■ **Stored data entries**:
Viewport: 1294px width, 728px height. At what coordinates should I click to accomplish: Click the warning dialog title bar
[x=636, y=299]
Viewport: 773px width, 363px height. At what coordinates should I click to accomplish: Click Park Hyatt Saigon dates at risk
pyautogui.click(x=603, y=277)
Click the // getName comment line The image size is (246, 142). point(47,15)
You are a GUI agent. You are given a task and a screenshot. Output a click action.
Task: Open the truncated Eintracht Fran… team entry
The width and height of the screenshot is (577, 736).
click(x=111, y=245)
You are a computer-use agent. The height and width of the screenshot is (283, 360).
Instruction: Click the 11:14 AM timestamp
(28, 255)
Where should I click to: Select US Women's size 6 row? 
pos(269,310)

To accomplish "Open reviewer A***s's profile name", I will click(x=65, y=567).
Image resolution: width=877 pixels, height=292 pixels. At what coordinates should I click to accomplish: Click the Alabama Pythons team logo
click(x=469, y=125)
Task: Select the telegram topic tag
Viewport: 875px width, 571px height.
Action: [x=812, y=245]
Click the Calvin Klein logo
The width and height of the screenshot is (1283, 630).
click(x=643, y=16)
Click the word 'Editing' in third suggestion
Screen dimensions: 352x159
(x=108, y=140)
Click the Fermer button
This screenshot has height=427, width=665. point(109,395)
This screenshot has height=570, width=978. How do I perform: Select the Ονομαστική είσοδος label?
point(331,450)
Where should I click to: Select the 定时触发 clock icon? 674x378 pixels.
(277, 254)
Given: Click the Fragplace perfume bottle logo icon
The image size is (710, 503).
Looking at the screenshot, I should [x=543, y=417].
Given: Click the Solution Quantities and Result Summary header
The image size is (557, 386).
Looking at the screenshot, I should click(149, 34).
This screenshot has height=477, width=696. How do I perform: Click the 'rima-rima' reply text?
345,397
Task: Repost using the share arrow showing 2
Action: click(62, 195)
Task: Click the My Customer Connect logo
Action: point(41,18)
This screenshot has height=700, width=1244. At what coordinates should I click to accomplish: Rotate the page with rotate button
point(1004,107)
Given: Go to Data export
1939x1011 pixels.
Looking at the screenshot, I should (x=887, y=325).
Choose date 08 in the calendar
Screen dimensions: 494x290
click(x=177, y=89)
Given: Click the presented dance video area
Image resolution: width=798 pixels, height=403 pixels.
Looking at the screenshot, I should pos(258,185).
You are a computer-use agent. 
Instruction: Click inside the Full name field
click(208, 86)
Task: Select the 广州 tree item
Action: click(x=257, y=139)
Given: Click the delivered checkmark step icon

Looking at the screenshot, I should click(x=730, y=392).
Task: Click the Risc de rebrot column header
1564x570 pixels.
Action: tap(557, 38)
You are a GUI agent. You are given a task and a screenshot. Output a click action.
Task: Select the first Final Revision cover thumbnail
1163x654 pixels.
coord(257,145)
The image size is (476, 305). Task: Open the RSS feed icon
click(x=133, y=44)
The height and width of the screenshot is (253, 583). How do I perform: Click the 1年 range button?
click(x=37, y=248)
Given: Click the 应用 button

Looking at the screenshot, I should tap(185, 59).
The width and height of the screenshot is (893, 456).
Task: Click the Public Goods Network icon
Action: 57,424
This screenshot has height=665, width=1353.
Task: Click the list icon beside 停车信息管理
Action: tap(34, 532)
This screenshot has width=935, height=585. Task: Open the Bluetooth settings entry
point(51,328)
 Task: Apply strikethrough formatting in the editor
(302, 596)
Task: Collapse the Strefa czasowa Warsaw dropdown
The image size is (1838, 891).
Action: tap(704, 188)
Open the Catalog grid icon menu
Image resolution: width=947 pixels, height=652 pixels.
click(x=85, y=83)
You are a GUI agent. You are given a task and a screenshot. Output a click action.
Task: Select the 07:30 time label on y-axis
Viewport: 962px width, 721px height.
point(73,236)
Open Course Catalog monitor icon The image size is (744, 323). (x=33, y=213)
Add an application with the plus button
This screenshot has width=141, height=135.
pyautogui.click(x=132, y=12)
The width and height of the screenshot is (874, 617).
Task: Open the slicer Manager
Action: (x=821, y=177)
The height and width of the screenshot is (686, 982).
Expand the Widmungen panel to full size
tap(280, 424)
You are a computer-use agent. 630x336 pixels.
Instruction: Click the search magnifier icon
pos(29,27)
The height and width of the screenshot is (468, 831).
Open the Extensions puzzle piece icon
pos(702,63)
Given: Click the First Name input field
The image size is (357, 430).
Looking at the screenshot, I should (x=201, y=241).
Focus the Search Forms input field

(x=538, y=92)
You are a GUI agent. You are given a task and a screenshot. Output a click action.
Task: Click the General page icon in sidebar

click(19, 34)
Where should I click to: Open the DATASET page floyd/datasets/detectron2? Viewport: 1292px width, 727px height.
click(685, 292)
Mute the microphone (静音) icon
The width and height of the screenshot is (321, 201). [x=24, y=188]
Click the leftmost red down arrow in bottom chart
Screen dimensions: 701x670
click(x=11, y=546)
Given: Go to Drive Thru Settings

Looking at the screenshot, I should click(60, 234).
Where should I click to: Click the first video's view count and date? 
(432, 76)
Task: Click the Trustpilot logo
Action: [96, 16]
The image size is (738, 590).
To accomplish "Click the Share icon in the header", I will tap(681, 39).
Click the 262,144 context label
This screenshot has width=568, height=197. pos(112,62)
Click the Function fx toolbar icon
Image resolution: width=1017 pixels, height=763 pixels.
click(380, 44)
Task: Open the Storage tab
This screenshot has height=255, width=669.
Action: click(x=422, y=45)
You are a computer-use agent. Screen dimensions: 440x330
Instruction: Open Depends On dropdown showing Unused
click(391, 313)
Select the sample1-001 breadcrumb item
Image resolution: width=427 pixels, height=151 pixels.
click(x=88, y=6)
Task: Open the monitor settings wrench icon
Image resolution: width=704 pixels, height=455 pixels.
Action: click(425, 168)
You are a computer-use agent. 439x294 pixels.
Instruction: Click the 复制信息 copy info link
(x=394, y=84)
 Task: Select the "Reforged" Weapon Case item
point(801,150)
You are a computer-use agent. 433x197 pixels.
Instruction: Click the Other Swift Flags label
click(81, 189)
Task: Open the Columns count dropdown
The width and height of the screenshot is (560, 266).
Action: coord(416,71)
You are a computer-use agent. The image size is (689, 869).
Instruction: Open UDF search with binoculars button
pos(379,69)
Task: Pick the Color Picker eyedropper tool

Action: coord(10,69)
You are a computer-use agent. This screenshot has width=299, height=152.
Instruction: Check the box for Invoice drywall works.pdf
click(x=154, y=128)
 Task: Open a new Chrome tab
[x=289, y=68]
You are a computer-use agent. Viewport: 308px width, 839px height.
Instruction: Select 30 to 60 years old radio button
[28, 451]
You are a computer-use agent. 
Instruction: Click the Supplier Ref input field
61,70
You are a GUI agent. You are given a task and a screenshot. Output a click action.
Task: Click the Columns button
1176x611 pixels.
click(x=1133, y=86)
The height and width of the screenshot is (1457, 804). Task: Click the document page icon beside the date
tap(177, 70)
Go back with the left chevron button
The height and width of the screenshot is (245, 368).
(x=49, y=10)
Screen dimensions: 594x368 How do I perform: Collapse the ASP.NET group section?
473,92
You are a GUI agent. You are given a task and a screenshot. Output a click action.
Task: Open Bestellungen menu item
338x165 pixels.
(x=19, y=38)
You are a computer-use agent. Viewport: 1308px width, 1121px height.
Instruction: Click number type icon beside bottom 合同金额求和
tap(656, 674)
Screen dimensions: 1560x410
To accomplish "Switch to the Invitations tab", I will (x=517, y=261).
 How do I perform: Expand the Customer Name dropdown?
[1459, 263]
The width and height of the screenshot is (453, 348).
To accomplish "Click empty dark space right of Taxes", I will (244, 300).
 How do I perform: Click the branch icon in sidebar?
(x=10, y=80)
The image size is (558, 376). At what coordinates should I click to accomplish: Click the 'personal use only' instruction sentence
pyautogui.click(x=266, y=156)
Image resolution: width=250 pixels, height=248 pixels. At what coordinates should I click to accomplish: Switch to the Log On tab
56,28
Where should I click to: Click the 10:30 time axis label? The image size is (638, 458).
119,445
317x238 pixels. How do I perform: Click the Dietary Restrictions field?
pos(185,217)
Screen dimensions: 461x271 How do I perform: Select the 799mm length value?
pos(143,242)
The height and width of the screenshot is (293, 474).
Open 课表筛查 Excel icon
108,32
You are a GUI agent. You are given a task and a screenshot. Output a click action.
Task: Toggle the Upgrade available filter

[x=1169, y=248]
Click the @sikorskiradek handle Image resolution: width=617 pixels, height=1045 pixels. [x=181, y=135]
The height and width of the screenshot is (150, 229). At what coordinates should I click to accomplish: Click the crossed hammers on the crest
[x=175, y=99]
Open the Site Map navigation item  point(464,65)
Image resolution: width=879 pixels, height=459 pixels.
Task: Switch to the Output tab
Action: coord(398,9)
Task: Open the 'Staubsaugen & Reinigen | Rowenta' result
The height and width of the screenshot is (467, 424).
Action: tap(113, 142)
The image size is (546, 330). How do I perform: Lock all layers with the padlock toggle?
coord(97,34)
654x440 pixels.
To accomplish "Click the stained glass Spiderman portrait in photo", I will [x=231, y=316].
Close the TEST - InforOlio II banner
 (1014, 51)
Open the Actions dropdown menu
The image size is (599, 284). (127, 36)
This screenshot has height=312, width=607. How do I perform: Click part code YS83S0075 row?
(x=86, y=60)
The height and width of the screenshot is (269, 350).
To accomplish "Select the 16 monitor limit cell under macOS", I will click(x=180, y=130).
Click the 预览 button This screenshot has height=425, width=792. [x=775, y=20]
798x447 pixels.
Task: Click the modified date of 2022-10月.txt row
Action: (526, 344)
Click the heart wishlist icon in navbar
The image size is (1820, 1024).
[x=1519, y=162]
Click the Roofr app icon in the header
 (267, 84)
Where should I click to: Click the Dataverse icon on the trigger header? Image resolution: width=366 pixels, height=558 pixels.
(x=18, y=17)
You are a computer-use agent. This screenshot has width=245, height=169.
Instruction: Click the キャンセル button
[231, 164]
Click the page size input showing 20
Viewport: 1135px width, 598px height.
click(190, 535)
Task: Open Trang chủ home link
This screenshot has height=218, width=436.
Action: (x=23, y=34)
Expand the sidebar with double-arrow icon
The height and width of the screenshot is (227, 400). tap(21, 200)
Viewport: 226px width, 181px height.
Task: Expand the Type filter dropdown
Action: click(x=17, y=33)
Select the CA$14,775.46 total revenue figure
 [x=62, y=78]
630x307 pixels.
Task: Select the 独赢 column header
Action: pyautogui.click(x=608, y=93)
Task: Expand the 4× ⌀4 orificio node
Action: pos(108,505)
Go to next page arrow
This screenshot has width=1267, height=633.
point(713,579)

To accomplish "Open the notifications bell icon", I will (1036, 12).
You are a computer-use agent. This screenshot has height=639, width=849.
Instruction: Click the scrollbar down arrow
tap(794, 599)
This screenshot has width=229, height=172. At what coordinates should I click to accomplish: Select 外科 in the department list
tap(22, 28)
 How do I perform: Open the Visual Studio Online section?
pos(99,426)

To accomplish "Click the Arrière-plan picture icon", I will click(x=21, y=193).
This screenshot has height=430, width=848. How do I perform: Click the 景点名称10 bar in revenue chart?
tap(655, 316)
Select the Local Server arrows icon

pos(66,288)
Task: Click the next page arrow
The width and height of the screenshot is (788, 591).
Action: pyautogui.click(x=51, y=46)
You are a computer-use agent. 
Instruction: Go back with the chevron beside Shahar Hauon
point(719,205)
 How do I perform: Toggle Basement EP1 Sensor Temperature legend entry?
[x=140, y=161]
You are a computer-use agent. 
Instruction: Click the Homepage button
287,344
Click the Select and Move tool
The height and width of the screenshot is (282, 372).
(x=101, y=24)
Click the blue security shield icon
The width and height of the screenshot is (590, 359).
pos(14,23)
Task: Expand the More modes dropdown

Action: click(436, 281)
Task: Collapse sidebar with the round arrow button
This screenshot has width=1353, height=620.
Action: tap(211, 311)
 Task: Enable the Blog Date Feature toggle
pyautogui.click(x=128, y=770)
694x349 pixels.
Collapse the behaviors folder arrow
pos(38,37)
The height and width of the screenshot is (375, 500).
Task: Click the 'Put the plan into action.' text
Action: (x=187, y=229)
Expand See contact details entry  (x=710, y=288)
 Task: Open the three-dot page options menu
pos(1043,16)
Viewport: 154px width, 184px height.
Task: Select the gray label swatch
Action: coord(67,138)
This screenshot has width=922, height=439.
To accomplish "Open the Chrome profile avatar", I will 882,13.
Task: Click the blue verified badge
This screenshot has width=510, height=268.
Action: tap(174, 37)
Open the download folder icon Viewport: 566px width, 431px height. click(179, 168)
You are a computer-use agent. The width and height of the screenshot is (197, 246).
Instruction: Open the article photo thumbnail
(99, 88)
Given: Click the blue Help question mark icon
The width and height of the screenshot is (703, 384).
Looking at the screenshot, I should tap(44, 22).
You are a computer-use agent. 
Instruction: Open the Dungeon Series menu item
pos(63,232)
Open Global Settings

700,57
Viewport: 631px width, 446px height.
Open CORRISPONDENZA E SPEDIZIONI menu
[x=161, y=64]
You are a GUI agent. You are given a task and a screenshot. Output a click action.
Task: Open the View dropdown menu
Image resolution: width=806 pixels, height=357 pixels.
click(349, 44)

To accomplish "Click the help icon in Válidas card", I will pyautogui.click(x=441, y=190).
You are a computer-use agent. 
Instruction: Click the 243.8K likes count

■ **DO THIS**:
Copy out, word for word, everything in the records from the line containing "Mute the microphone (静音) icon" down to the line containing "click(81, 189)", including both of those lines.

■ **REPLY TO THE EXERCISE**:
Mute the microphone (静音) icon
The width and height of the screenshot is (321, 201). [x=24, y=188]
Click the leftmost red down arrow in bottom chart
Screen dimensions: 701x670
click(x=11, y=546)
Given: Go to Drive Thru Settings

Looking at the screenshot, I should click(60, 234).
Where should I click to: Click the first video's view count and date? 
(432, 76)
Task: Click the Trustpilot logo
Action: [96, 16]
The image size is (738, 590).
To accomplish "Click the Share icon in the header", I will tap(681, 39).
Click the 262,144 context label
This screenshot has width=568, height=197. pos(112,62)
Click the Function fx toolbar icon
Image resolution: width=1017 pixels, height=763 pixels.
click(380, 44)
Task: Open the Storage tab
This screenshot has height=255, width=669.
Action: click(x=422, y=45)
You are a computer-use agent. Screen dimensions: 440x330
Instruction: Open Depends On dropdown showing Unused
click(391, 313)
Select the sample1-001 breadcrumb item
Image resolution: width=427 pixels, height=151 pixels.
click(x=88, y=6)
Task: Open the monitor settings wrench icon
Image resolution: width=704 pixels, height=455 pixels.
Action: click(425, 168)
You are a computer-use agent. 439x294 pixels.
Instruction: Click the 复制信息 copy info link
(x=394, y=84)
 Task: Select the "Reforged" Weapon Case item
point(801,150)
You are a computer-use agent. 433x197 pixels.
Instruction: Click the Other Swift Flags label
click(81, 189)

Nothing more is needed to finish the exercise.